--- EXCERPTED PASSAGE Enclosed Below ---

As a Helper I admit that I can be very naive. There have been many times when I have been the victim of a scam and I didn’t realize it until well after I had been “had.” Of course, there have been other times when someone has scammed me and I have been aware of what was going on from the beginning and just let it happen. And then, of course, there have been times when I have suspected a scam—rightly or wrongly—and backed off.
In many ways scamming and being scammed is just like other “game people play.” Eric Berne, the founder of Transactional Analysis, described all of those socially dysfunctional behavior patterns we people evince in terms of the "games" that we play. By their very nature, games are essentially devious, toxic and sometimes lethal methods of obtaining strokes, the term Berne used to describe our need for human contact and recognition: just as we require food, air, and water to physically survive, we also require interaction with other people and their recognition of our existence to survive. So we play games with other people, such as these games (Berne’s tags) Why Don’t You; Yes, But; If It Weren’t for You; I’ve Got You Now, You Son-of-a-Bitch, and—my favorite—I am Only Trying to Help You.
Each game can be broken down into its parts, which begins when the initiating player chooses his/her mark, the person with whom the game initiator wants to play. Then we move into:
gimmick - the gimmick is some kind of weakness in the mark
hook - the gimmick is used by the game-player to hook the unsuspecting mark
switch - the switch is pulled when the game-player uses some phrase which changes the direction of the transaction, hooking the mark
crossup - at the point when the switch is pulled, the crossup occurs, i.e. the confusion felt by the mark at having been hooked
payoff - the payoff is when the game-player enjoys having scored a point (his/her payoff) and the mark feels inferior (his/her payoff)
I have come to realize that scamming and being scammed is just like playing these games that Berne descrived. The only difference is, rather than the payoff being psychological for us game players, with a scam the payoff is usually more tangible—money or some material reward.
I wrote above that there have been times when someone has scammed me and I have been aware of what was going on from the beginning and just let it happen. Most of the scams C. pulled on me were like that. I knew she was scamming me, but for some reason allowed the game to be played out to the final payoff.
One of the scams she frequently used would begin with this hook: “Nick, if you don’t help me ______________, then I’ll have to go see _____________ (the cocaine-snorting lawyer that lives a few blocks from me who was one of her “regulars” when she was a stripper) and he’ll want me to stay the night.” C’s prostituting—even her threats to prostitute—usually hooked me. (Perhaps that was because I spent most my 30-year marriage as a cuckold). I finally got to the point when I tired of C’s scams and decided to ignore the hooks she offered; so when she could no longer hook me, she sought some other dude to scam.
Of course, I am not always aware of when I am being scammed, just as I am not always aware of the gimmick within me that responds to being hooked into one of the psychological games that Berne describes. Many times I play the game all the way to the payoff, when I realize what has happened and say to myself, “Oh, Shit! I did it again.”
For example, a few years ago an acquaintance called me to help—there’s that word again—him move into a new apartment. He told me that several of his friends were coming by to assist in the moving. So I went by, too—only to find that I was the only “friend” there. It seems that it wasn’t my help he needed as much as my Honda CR-V to transport his stuff. Had he been honest and said that’s what he needed, I still would have helped. However, he decided to scam me with reference to imaginary friends. Well, he got moved and I got the latch of the rear window of my CR-V broken when he forced the window closed on a mattress that really was too large to fit into my little Honda.

--- End of Enclosed EXCERPTED PASSAGE ---
--- DATASET CONTENT Enclosed Below ---

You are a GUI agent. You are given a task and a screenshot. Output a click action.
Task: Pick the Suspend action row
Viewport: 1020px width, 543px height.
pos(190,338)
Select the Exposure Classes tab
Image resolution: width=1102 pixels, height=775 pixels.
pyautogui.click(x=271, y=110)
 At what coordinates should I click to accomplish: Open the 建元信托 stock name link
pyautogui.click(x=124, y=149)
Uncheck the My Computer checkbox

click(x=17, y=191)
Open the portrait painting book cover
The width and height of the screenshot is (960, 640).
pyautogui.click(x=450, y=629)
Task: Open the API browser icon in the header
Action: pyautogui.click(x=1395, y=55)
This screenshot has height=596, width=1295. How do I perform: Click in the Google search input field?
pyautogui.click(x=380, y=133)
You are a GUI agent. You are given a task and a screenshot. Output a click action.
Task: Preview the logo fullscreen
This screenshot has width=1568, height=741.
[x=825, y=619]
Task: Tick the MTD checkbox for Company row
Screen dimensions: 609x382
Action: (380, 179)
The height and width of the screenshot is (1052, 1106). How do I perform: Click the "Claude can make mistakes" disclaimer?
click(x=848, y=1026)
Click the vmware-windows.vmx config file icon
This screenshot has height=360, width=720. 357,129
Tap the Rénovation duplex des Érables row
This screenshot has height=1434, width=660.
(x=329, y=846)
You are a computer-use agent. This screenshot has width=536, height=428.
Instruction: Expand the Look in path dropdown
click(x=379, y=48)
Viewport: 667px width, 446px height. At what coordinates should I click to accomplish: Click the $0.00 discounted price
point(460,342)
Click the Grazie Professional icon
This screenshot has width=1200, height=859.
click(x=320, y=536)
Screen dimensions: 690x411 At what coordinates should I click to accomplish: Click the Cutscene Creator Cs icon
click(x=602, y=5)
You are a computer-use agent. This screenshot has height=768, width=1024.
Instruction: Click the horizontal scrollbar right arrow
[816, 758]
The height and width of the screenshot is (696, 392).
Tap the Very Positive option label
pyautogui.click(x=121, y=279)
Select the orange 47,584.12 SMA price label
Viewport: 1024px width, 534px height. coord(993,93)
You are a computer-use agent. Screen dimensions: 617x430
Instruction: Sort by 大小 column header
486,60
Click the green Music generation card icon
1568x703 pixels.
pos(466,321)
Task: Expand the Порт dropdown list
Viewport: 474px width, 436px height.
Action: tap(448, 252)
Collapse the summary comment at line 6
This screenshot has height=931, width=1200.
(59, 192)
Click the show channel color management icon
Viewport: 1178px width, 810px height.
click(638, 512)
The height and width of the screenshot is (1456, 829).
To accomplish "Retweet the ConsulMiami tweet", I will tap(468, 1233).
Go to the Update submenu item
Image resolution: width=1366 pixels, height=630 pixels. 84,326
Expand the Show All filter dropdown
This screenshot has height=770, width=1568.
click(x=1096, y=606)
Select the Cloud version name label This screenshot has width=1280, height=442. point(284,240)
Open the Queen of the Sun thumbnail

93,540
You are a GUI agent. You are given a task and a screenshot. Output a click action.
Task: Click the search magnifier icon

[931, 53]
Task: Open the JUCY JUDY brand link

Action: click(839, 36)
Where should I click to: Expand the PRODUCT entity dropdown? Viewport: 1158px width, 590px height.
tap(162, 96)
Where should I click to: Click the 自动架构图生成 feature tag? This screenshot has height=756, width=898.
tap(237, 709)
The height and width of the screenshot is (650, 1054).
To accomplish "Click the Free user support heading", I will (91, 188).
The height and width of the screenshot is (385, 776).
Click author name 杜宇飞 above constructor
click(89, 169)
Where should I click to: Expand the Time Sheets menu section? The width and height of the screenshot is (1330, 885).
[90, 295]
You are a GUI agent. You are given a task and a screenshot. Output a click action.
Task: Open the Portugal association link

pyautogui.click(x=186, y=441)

--- End of Enclosed DATASET CONTENT ---

> _TASK 1_: In the essay on being scammed, what term did Berne use for our need for human contact and recognition?
> _TASK 2_: Please duplicate the passage of the essay on being scammed that starts at "Each game can" and ends at "inferior (his/her payoff)".
> _TASK 3_: Pick up the essay on being scammed after its final sentence and keep it going.

> _TASK RESPONSE 1_: Strokes.

> _TASK RESPONSE 2_:
Each game can be broken down into its parts, which begins when the initiating player chooses his/her mark, the person with whom the game initiator wants to play. Then we move into:
gimmick - the gimmick is some kind of weakness in the mark
hook - the gimmick is used by the game-player to hook the unsuspecting mark
switch - the switch is pulled when the game-player uses some phrase which changes the direction of the transaction, hooking the mark
crossup - at the point when the switch is pulled, the crossup occurs, i.e. the confusion felt by the mark at having been hooked
payoff - the payoff is when the game-player enjoys having scored a point (his/her payoff) and the mark feels inferior (his/her payoff)

> _TASK RESPONSE 3_:
I have experienced quite a bit of game-playing and scamming through the years. And I have learned a lot about it. Many years ago, during a seminar for social work supervisors entitled Games Supervisors Play, the leaders presented us with a list of games supervisors play and asked us which ones we played. After what seemed like too long of a silence, one of my peers said, “Do you want to know which games we play—or which games we play well?” That could have been my response!
We insurance agents are regularly given “leads” to follow—telephone or visit. I believe this whole “lead” thing is a homogonous scam from beginning to end. Some company sells the leads to the insurance company, claiming that these people have requested, during a telephone interview or questionnaire on a website, information about insurance. The insurance company gives the leads to its agents, who make contact with the prospect—which is rather like panning for gold.
It has been my experience in making these contacts that the majority of people respond that they have not requested information regarding purchasing insurance. Of, if they have, the request was made many months in the past. With the leads not panning out as expected, most agents—include me in that group—begin using prospecting techniques.
In selling insurance, just as with everything else I’ve done in my life, I am doing my best to learn as much as possible about the job. So I’m reading books, subscribing to newsgroups, etc. The last book on the subject that I read is entitled How to Sell Anything to Anybody by Joe Girard. One of the techniques to line up prospects Girard describes requires only a telephone book and a telephone. The salesperson the picks a name—any times—and telephones. Here, from the book, is what takes place:
Now a woman answers the phone. “Hello, Mrs. Kowalski. This is Joe Girard at Merollis Chevrolet. I just wanted to let you know that the car you ordered is ready,” I tell her. Now remember: This is a cold call, and all I know for sure from the phone book is the party’s name, address, and phone number. This Mrs. Kowalski doesn’t know what I am talking about. “I’m afraid you have the wrong number. We haven’t ordered a new car,” she says. “Are you sure?” I ask. “Pretty sure. My husband would have told me,” she says. “Just a minute,” I say. “Is this the home of Clarence F. Kowalski?” “No. My husband’s name is Steven.” I write it down, though of course I know it because it says so right there in the phone book. “Gee, Mrs. Kowalski, I am very sorry to have disturbed you at this time of the day. I’m sure you’re very busy.” Maybe she says that its no trouble at all or wants to tell me that she just got back from the supermarket. Whatever it is I don’t let her hang up yet.
I want to keep her on the phone because I’m not done, and maybe she has no one to talk to so she doesn’t hang up. “Mrs. Kowalski, you don’t happen to be in the market for a new car, do you?” If she knows they are, she’ll probably say yes. But the typical answer will be: “I don’t think we are, but you’d have to ask my husband.” There it is, what I’m looking for. “Oh, when can I reach him?” And she’ll say, “He’s usually home by six.” OK, I’ve got what I wanted. “Well, fine, Mrs. Kowalski, I’ll call back then, if you’re sure I won’t be interrupting supper.” I wait for her to tell me they don’t eat until about six-thirty, and then I thank her.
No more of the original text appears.